## Work to be completed
Go to the line that contains "Enable Reader View in the address bar". Restate that line and each one after it exactly, through the end of the records, without pictures.

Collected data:
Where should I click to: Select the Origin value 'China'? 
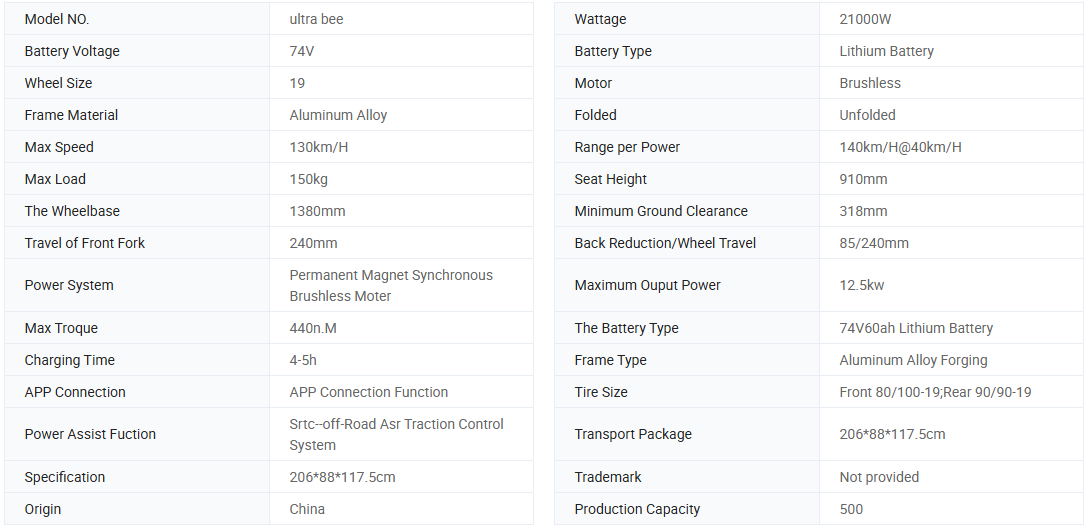[x=307, y=509]
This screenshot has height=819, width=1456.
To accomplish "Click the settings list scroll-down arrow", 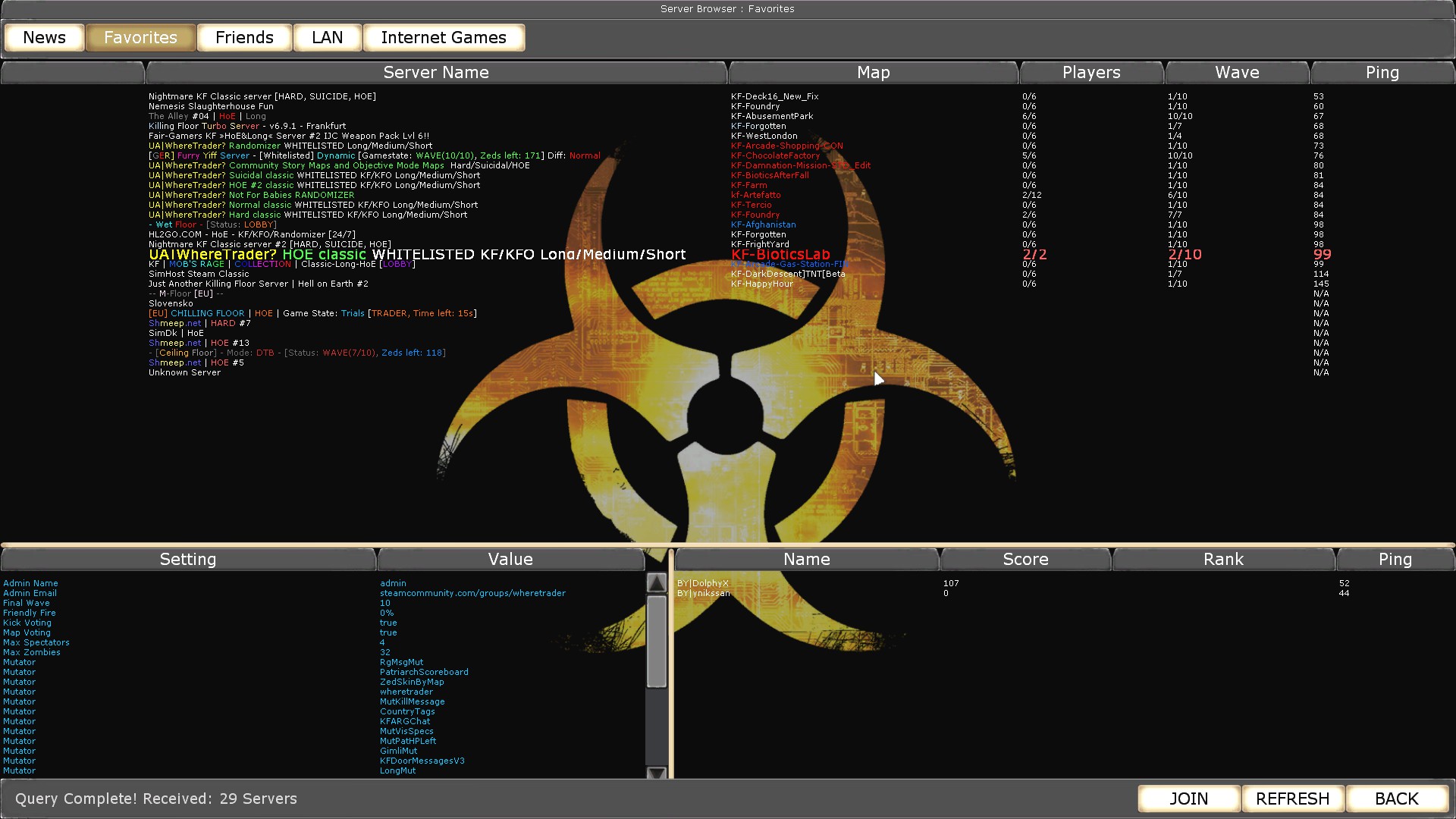I will pos(657,773).
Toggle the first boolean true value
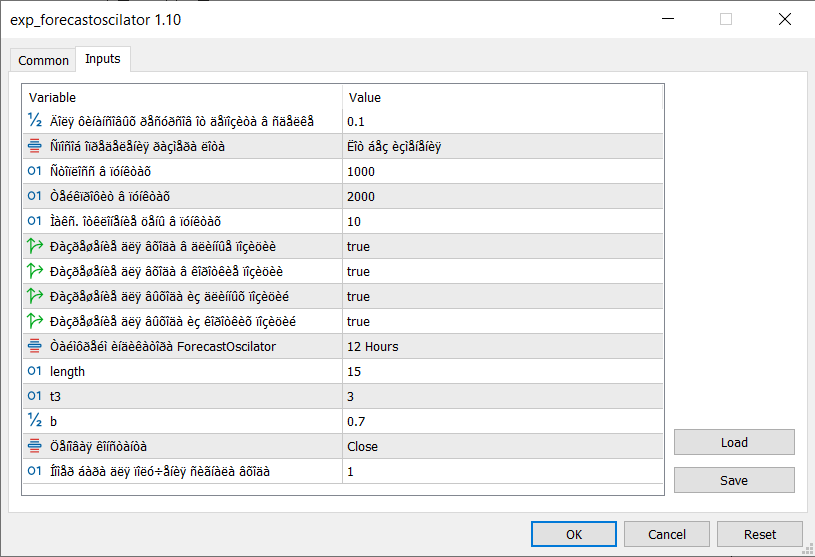The width and height of the screenshot is (815, 557). click(358, 246)
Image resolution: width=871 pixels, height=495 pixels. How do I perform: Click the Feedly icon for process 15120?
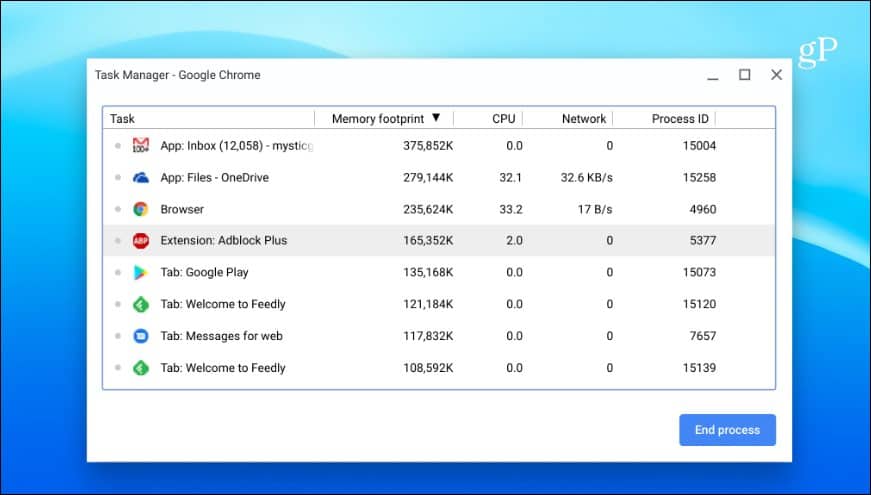(x=141, y=304)
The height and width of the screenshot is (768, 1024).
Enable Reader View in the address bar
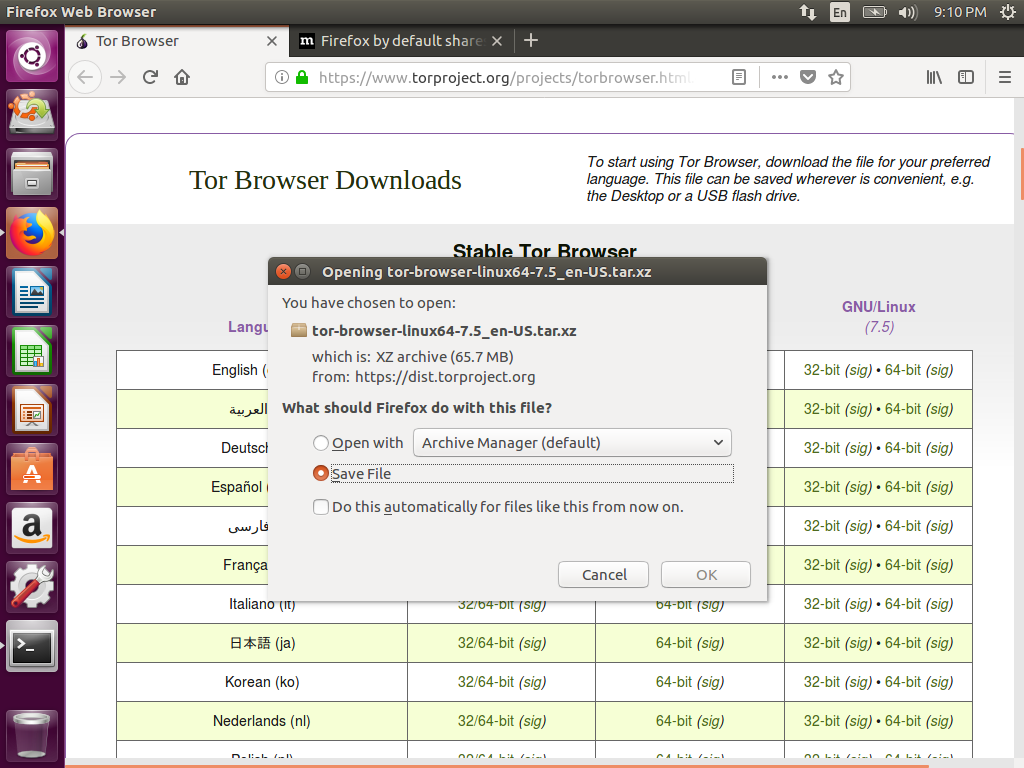[x=738, y=77]
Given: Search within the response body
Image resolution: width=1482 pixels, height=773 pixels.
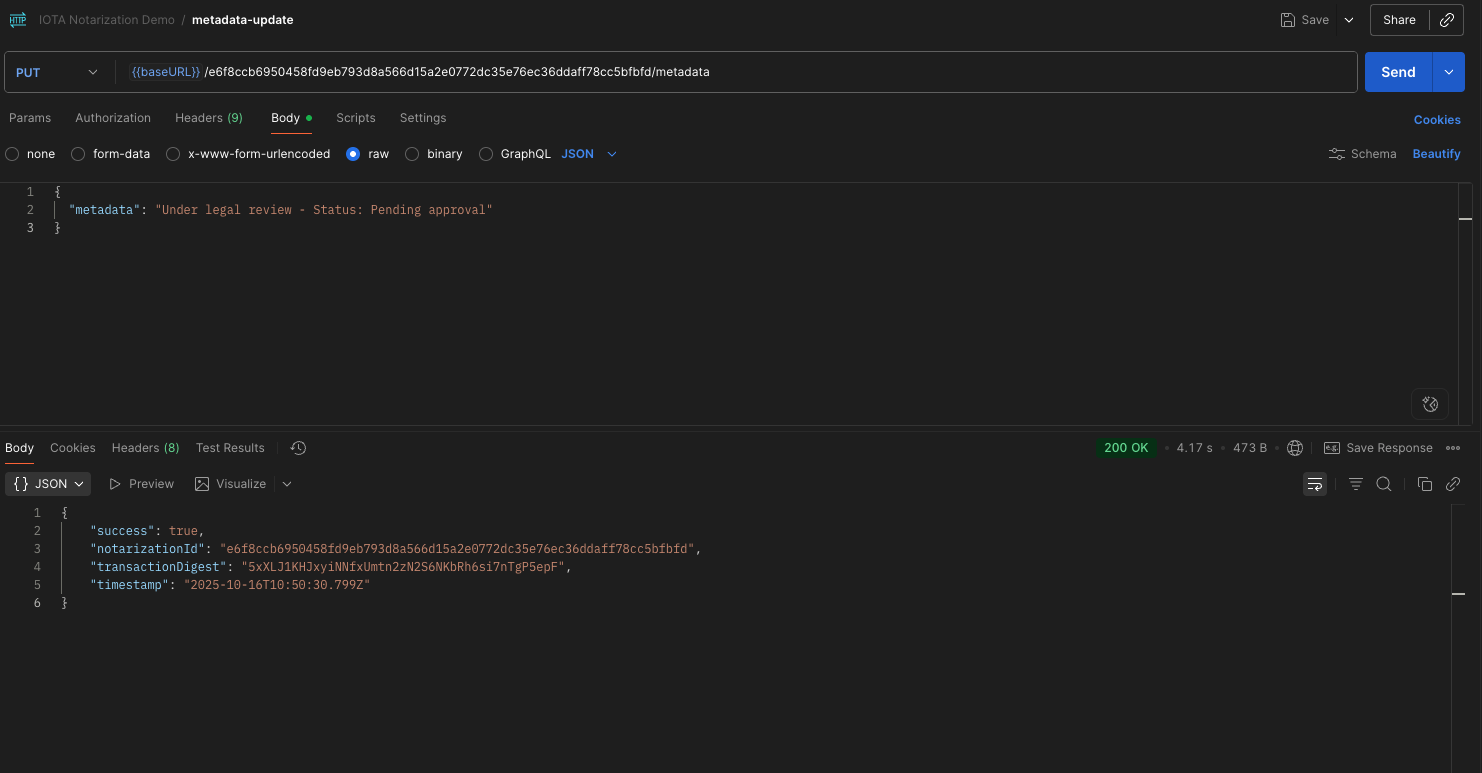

## Task solution
Enable Reader View in the address bar
[x=738, y=77]
Given: Search within the response body
Image resolution: width=1482 pixels, height=773 pixels.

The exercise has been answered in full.